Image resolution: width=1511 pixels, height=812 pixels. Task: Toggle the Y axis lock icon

==

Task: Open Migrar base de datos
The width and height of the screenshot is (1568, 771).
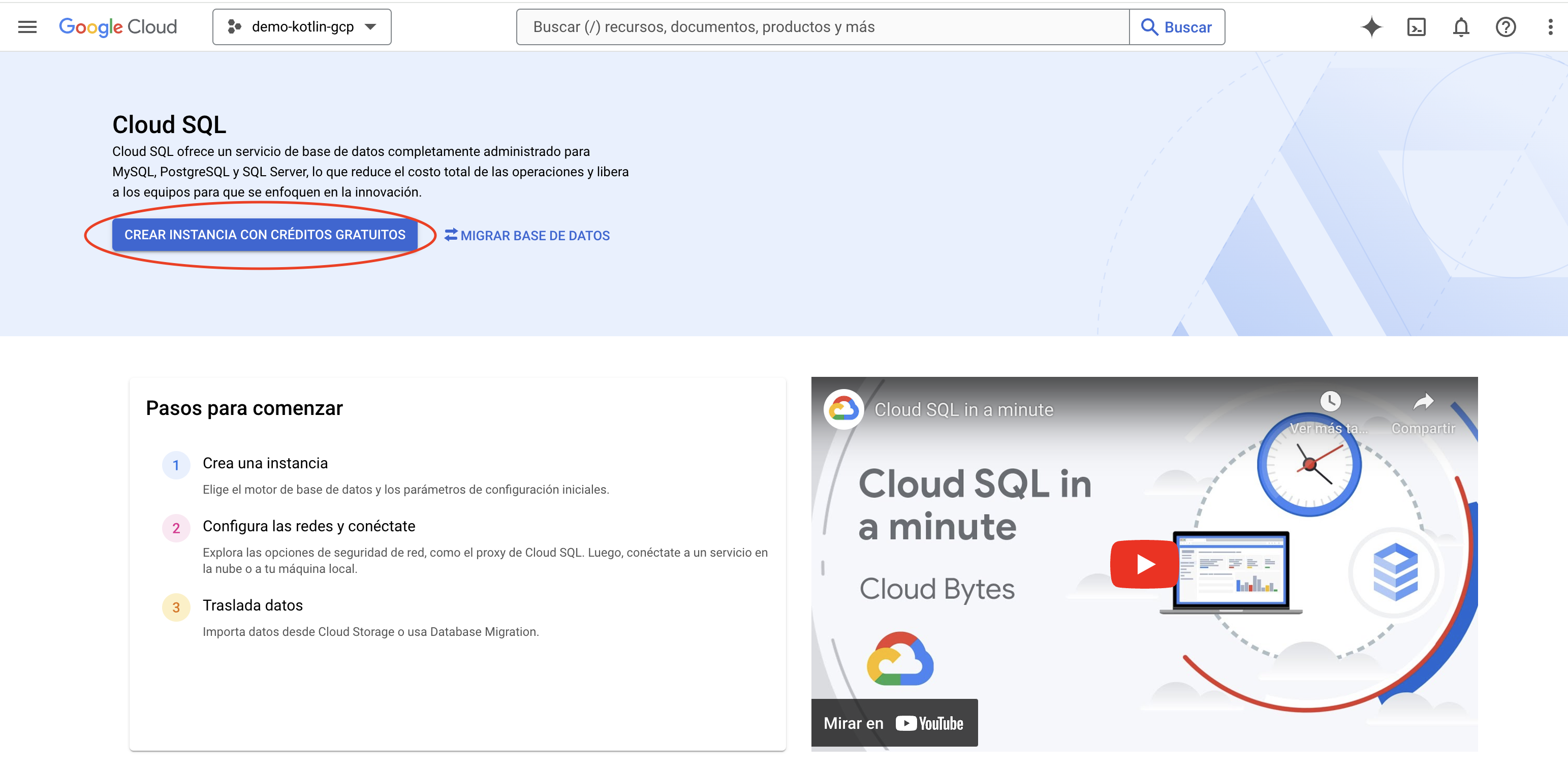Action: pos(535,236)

--

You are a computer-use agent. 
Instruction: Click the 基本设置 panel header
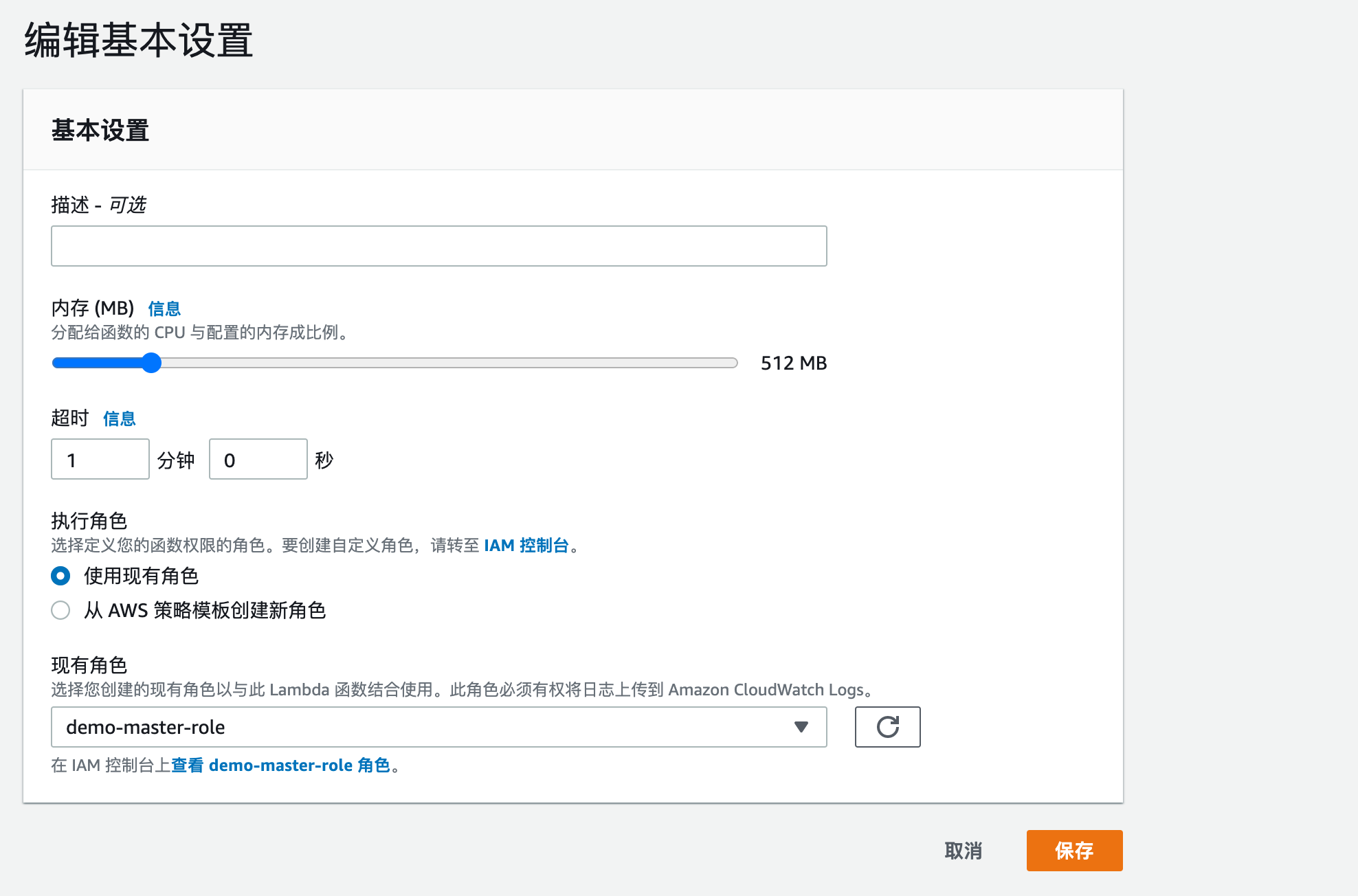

→ **TASK BRIEF**
Beginning with the line that has "You are a computer-use agent." and ending with the line that has "Instruction: Click the 基本设置 panel header", set down the lines above exactly and include no others.

→ **TASK RESPONSE**
You are a computer-use agent. 
Instruction: Click the 基本设置 panel header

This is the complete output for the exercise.